In past recessions, surging deficits have been fed by an upward spiral. The Treasury had to sell more government bonds. To attract buyers, interest rates would rise, leading to ever higher interest costs for the government and higher deficits. This year, federal interest payments are expected to plunge by more than 20%.

That is because foreign governments, financiers and savers are stashing their money in Treasury bonds. They will continue to do so until the world economy recovers, Obama aides and congressional leaders agree. But deficit hawks worry that economic recovery will present other investment opportunities and could lead to a rapid flight from U.S. government debt. That would cause a surge of interest rates and possibly “an inflationary bow wave out in the future,” said Senate Budget Committee Chairman Kent Conrad, a Democrat from North Dakota.

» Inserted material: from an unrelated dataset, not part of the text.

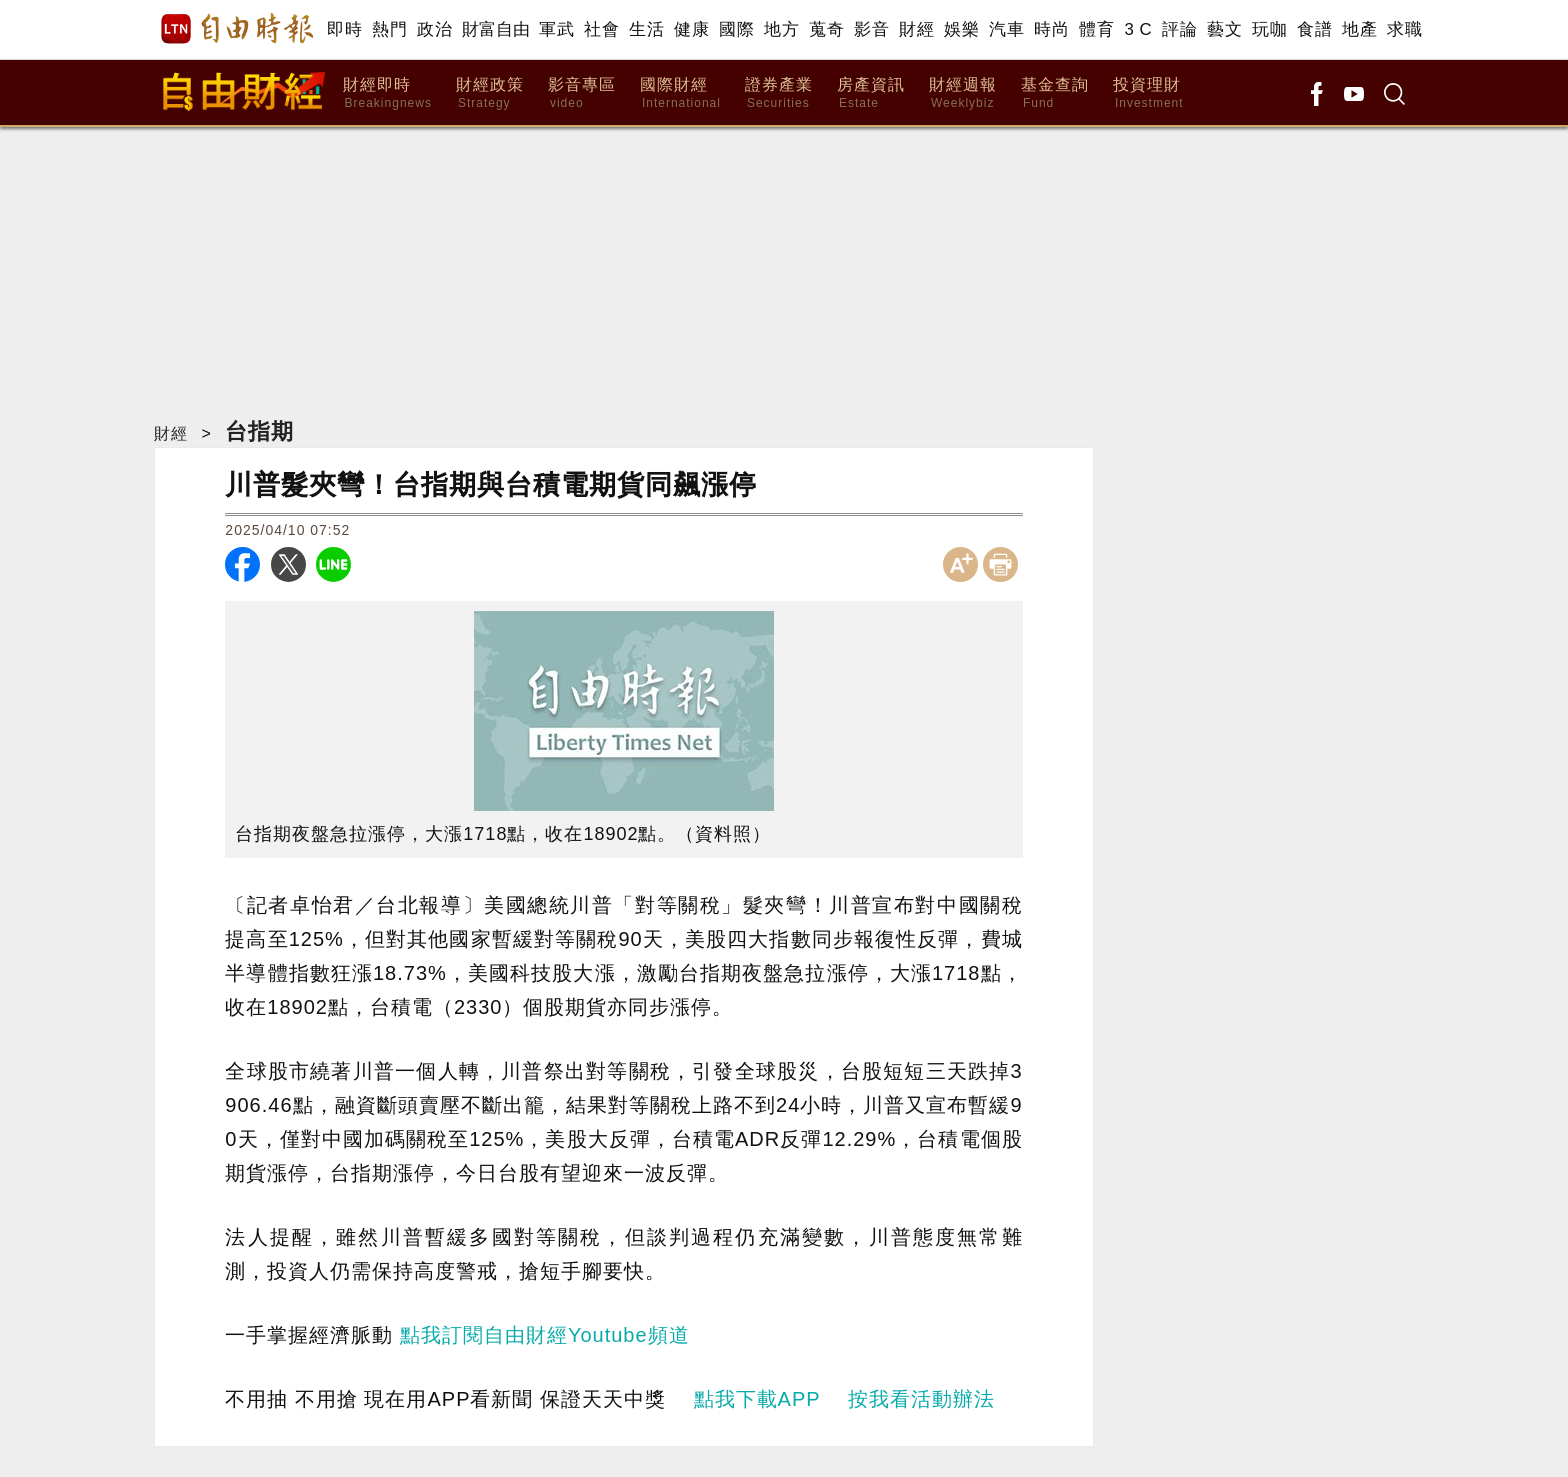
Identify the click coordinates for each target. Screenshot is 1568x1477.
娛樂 (961, 29)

Senior Obama economic officials have been studying that scenario closely. For now, Democratic economists say even with a trillion-dollar deficit, there aren’t enough Treasury bills to satisfy world demand for a savings safe harbor. The economic crisis has actually put much of the world at more risk than the U.S. And an aggressive response — both through fiscal stimulus and the second $350 billion tranche of the Wall Street bailout fund — will be more reassuring, not less.

But the Obama team recognizes that position won’t last indefinitely. The ratio of debt to GDP has to stop growing and must stabilize at what they see as a reasonable rate. The problem is determining when to ratchet back the stimulus. Obama officials are determined not to pull back too fast for the sake of fiscal discipline and risk plunging the economy back into recession.

“When you start seeing the private sector lending again, when credit is flowing to families and businesses, they can get auto loans, they can support their mortgage, that the job market has stabilized, then we will want to pull back,” Mr. Obama said on CNBC.

On Capitol Hill Wednesday, top Democrats for the first time broadened the stimulus discussion to rank-and-file lawmakers, beginning Wednesday to lay the groundwork for action in the House and Senate later this month.

—Greg Hitt and Naftali Bendavid contributed to this article.